Our preliminary results demonstrate the applicability of our approach to retrieve the different component contributing to the measured velocity change while determining coherent strain sensitivity values. This would allow (1) subsequent use of the velocity change as a stress proxy for vent location forecasting and (2) detection of potential small eruptive precursor by removing the modeled contributions.
Daily seismic velocity changes were computed using ambient noise interferometry. Three frequency bands were considered (0.5-1 Hz, 1-2 Hz and 2-4 Hz). Daily meteorological data were provided by the Japan Meteorological Agency (JMA) for rainfall, snowfall, temperature, atmospheric pressure and sea level. Deformation data include the GNSS stations of the JMA and Geonet network (from Geospatial Information Authority of Japan). Aerial strain was computed using a triangulation-based Bayesian approach (Xiong et al., 2021).
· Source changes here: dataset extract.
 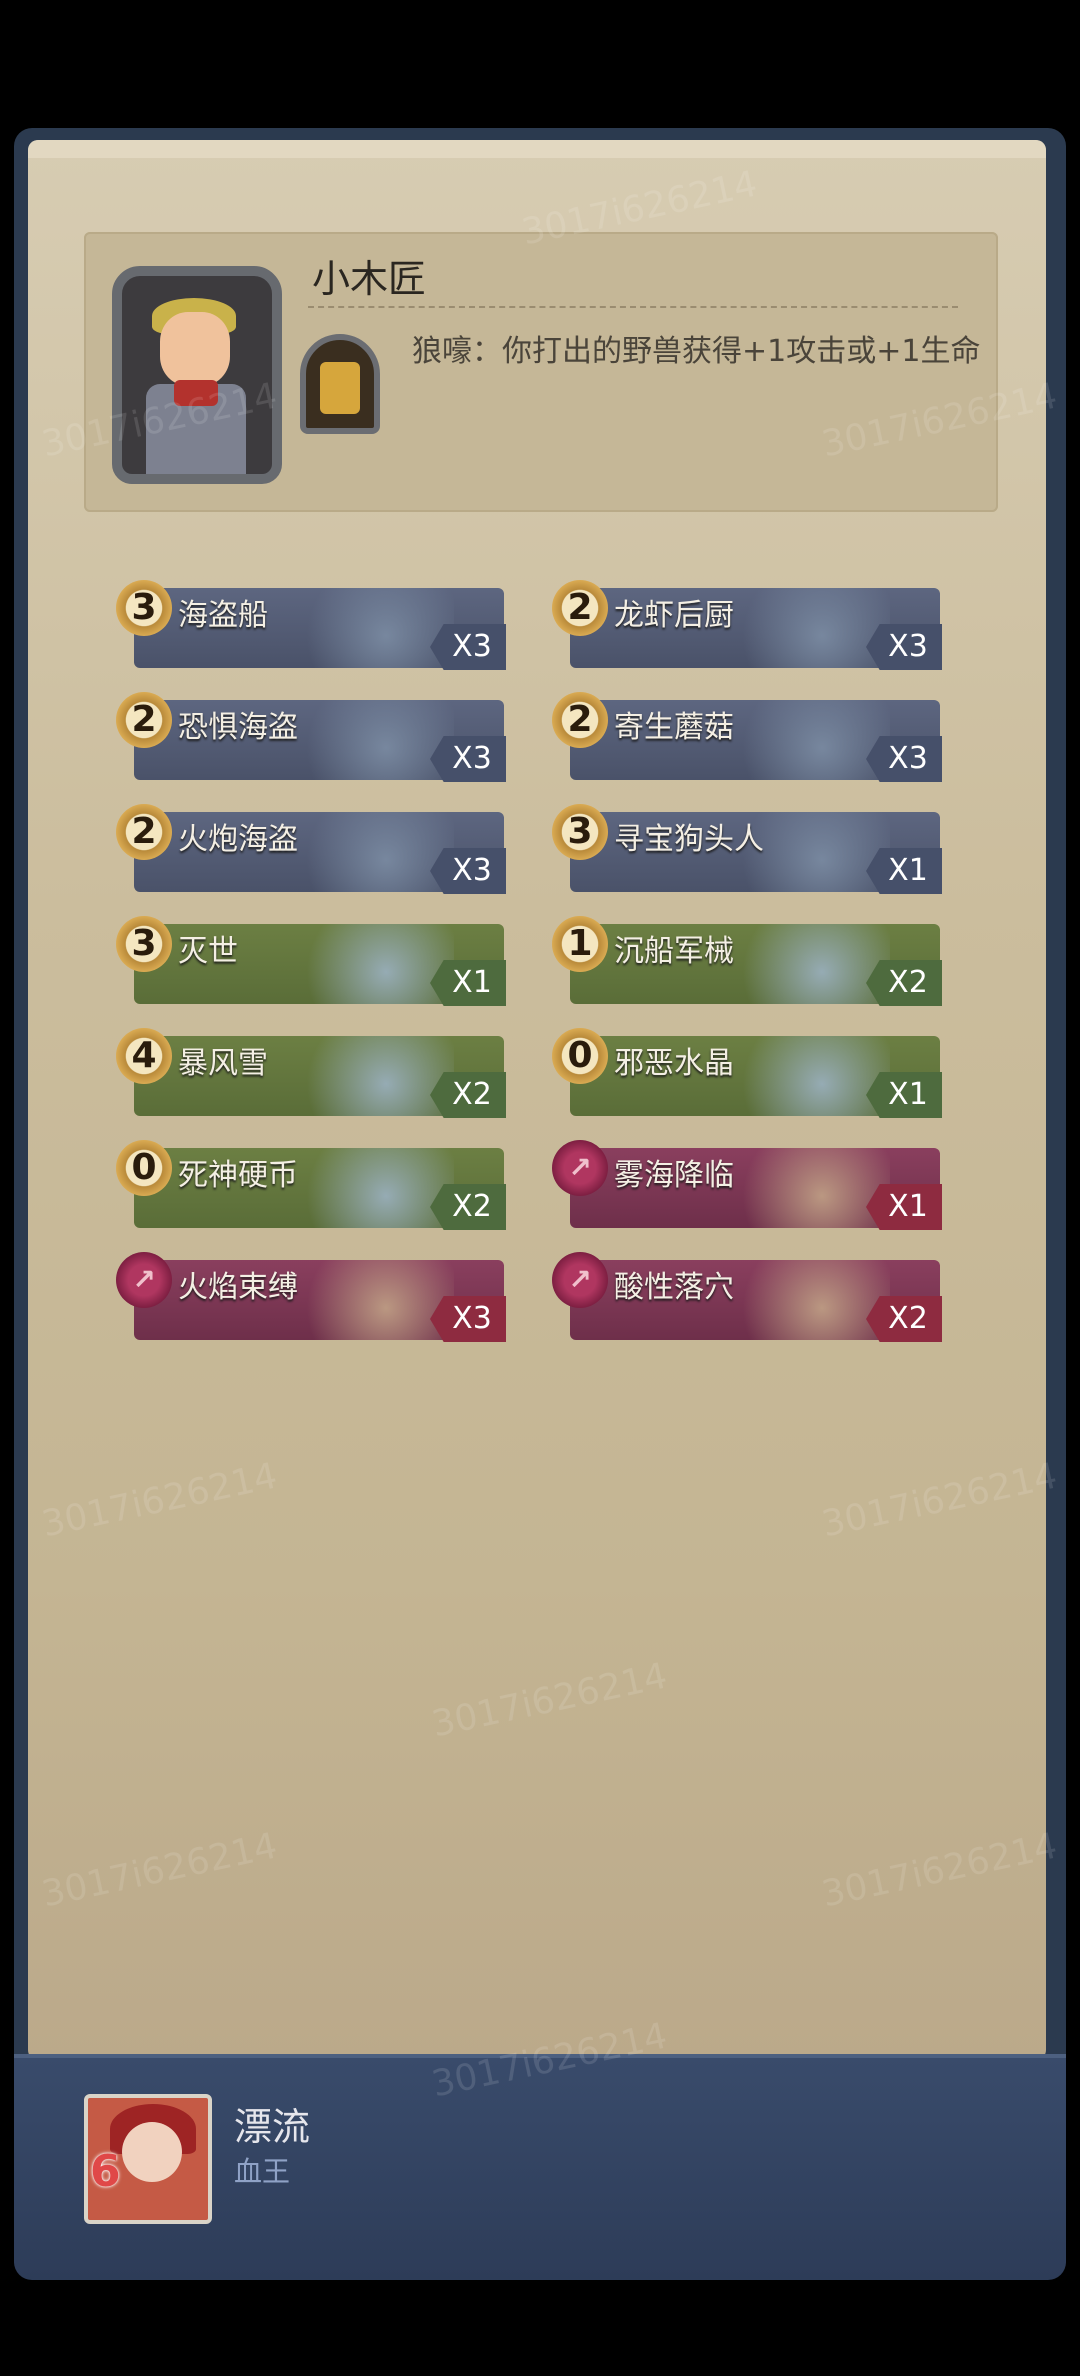 I want to click on card-item: 4 暴风雪 X2, so click(x=311, y=1073).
We first averaged velocity and strain changes between all the stations available at each volcano, and removed effect of large earthquakes. We assumed the velocity change to results mainly from the linear combination of the strain and meteorological changes and jointly inverted their respective contribution expressed as follow (Wang et al., 2017):
(dv/v)synth = a1.Pfluid + a2.hsnow + a3.T + a4.Patm + a5.hsea + a6.ε + Cst
where, Pfluid is the pore fluid pressure in the rocks estimated from rainfall (Talwani et al., 2007), hsnow the snow thickness, T the temperature, Patm the atmospheric pressure, hsea the sea level change, ε the strain and Cst a constant. ai being the coefficient controlling the relative contribution of each component. To avoid overfitting using unnecessary contribution, we tested each possible combination of contribution and computed their Akaike Information Criterion (AIC).
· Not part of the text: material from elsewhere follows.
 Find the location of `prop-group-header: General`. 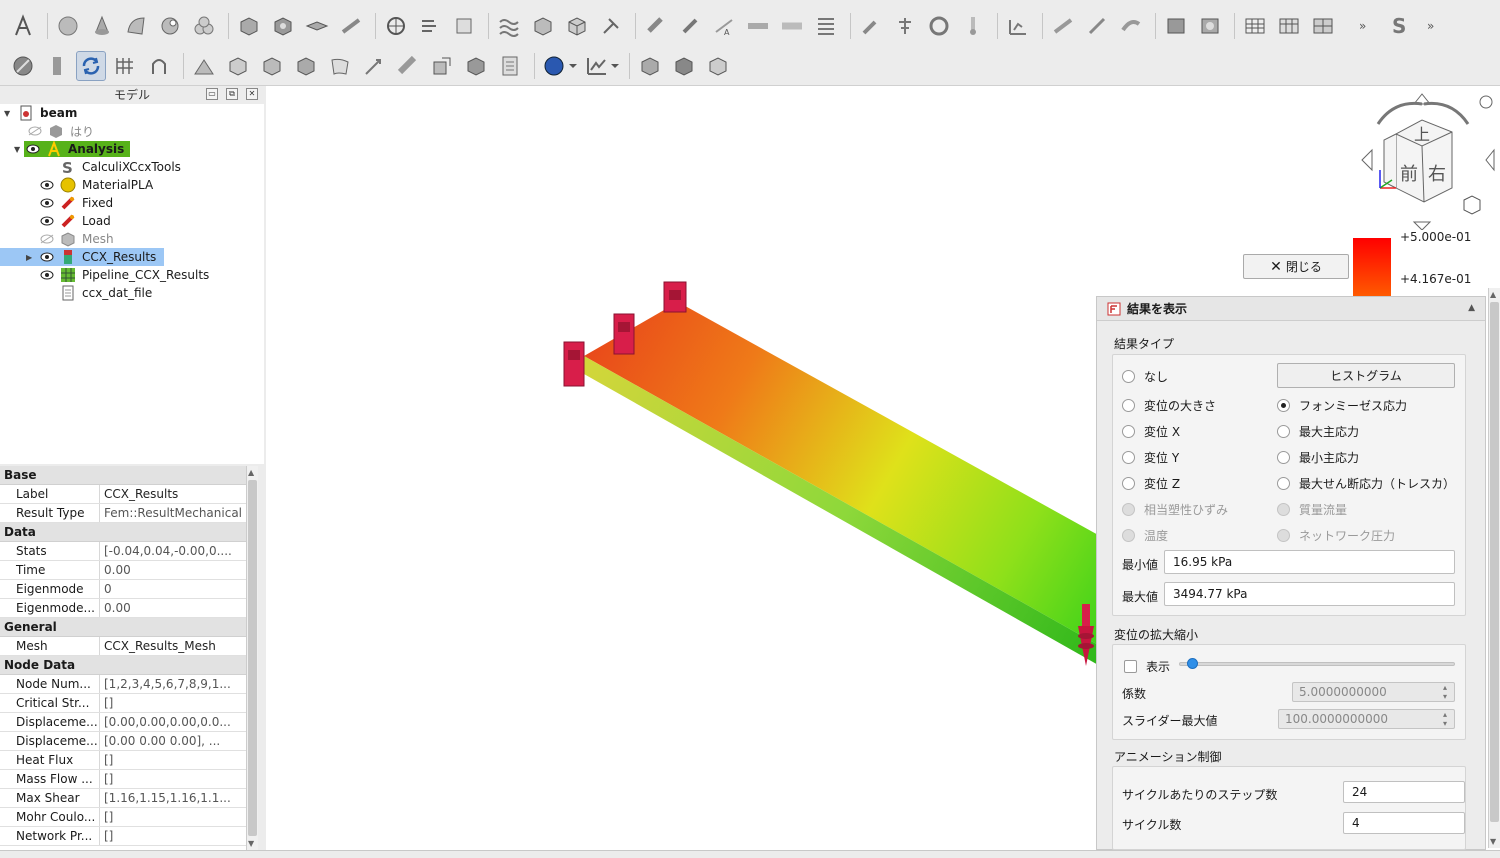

We select two volcano showing clear signals to test our approach: (1) Izu-Oshima, which has been shown to have velocity changes closely related to strain (Takano et al., 2017) and (2) and Asamayama, which show a very strong seasonal effect, attesting of the environmental influence. For Izu-Oshima, we confirm that strain is the main parameter controlling the velocity change, representing 38-49% of the modeled velocity change, with strain sensitivity of 2x102, 3.4x102 and 3.6x102 strain-1 for the 0.5-1 Hz, 1-2 Hz and 2-4 Hz frequency bands, respectively. At Asamayama, for the 0.5-1 Hz band, despite a relatively poor fit, the velocity change was determined to results mainly from pore pressure (48%) and strain change (37% with a sensitivity of 2x102 strain-1). For the 1-2 Hz band, we found the velocity change to results mainly from the combination of temperature (50%), pore pressure (24%) and strain (22%; 3x102 strain-1). While the 2-4 Hz band seems to rather show relations with temperature (47%) and sea level (24%) variations. The remaining contribution being distributed between pore pressure, strain and snowfall.
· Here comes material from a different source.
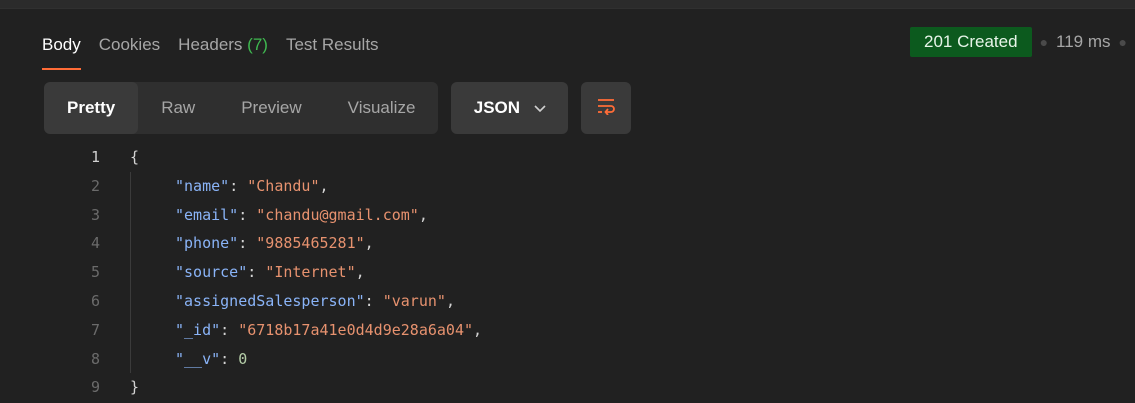 Image resolution: width=1135 pixels, height=403 pixels. Describe the element at coordinates (310, 272) in the screenshot. I see `json-value: "Internet"` at that location.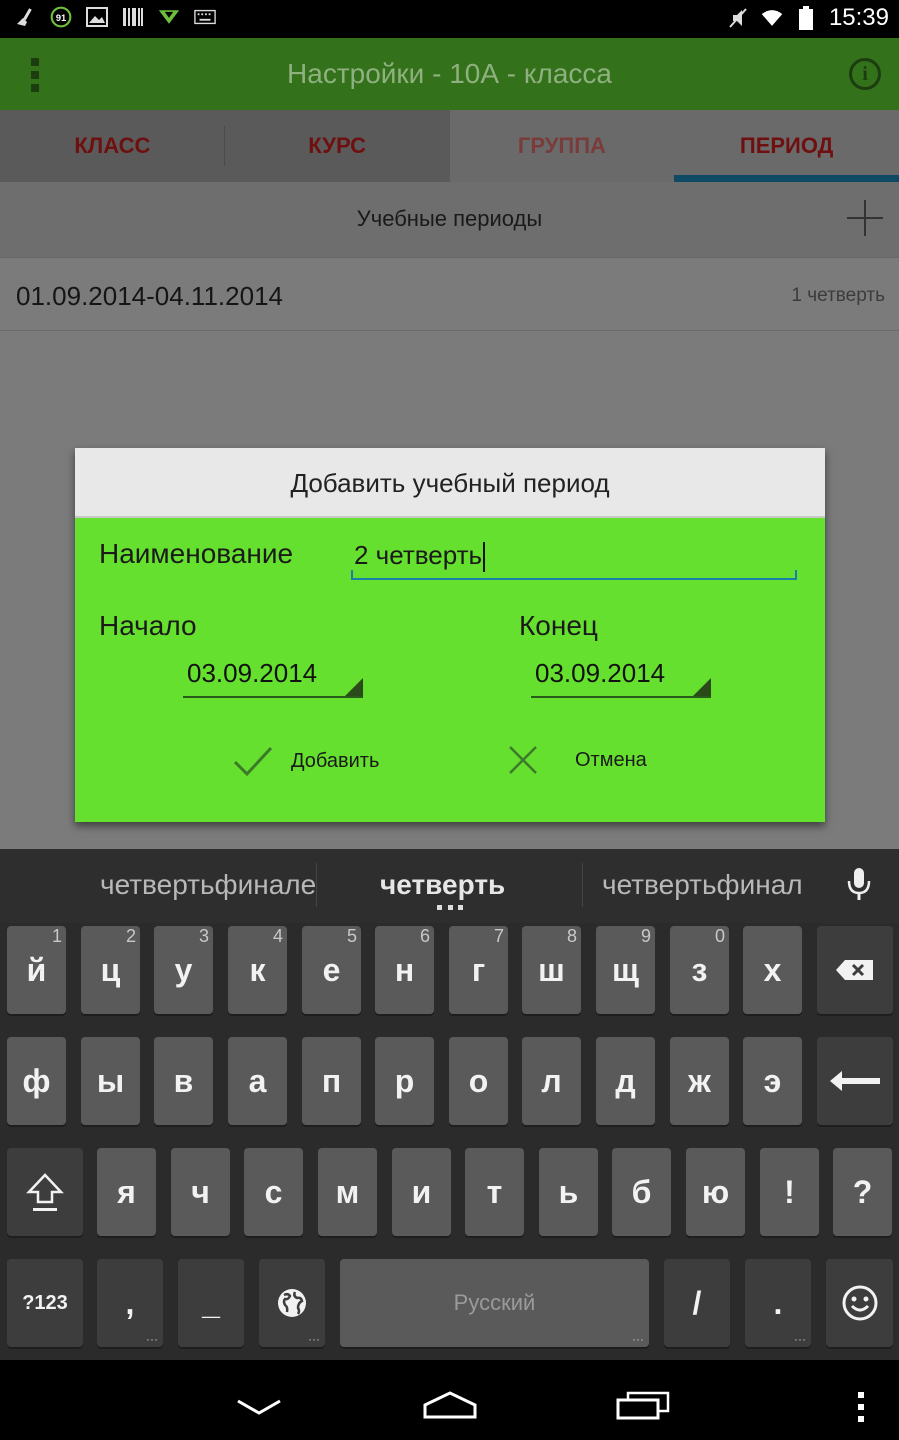  Describe the element at coordinates (332, 1081) in the screenshot. I see `key-п: п` at that location. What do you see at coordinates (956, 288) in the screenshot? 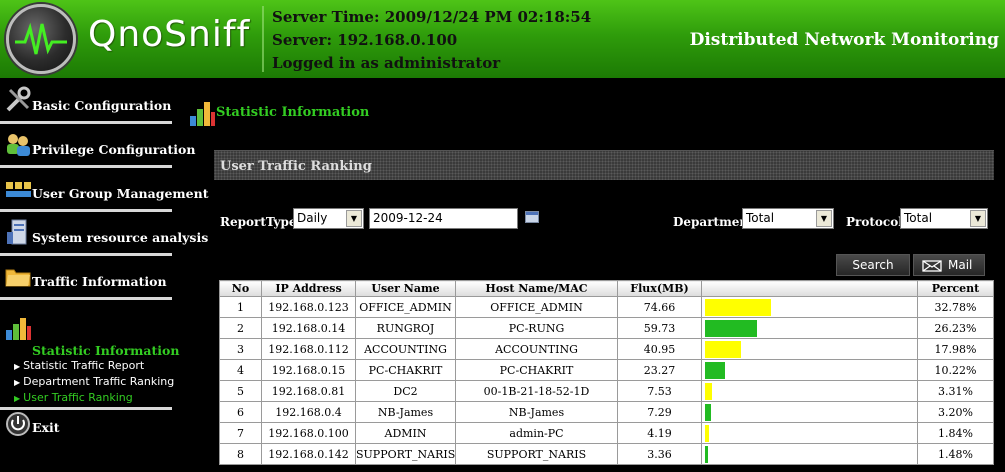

Our preliminary results demonstrate the applicability of our approach to retrieve the different component contributing to the measured velocity change while determining coherent strain sensitivity values. This would allow (1) subsequent use of the velocity change as a stress proxy for vent location forecasting and (2) detection of potential small eruptive precursor by removing the modeled contributions.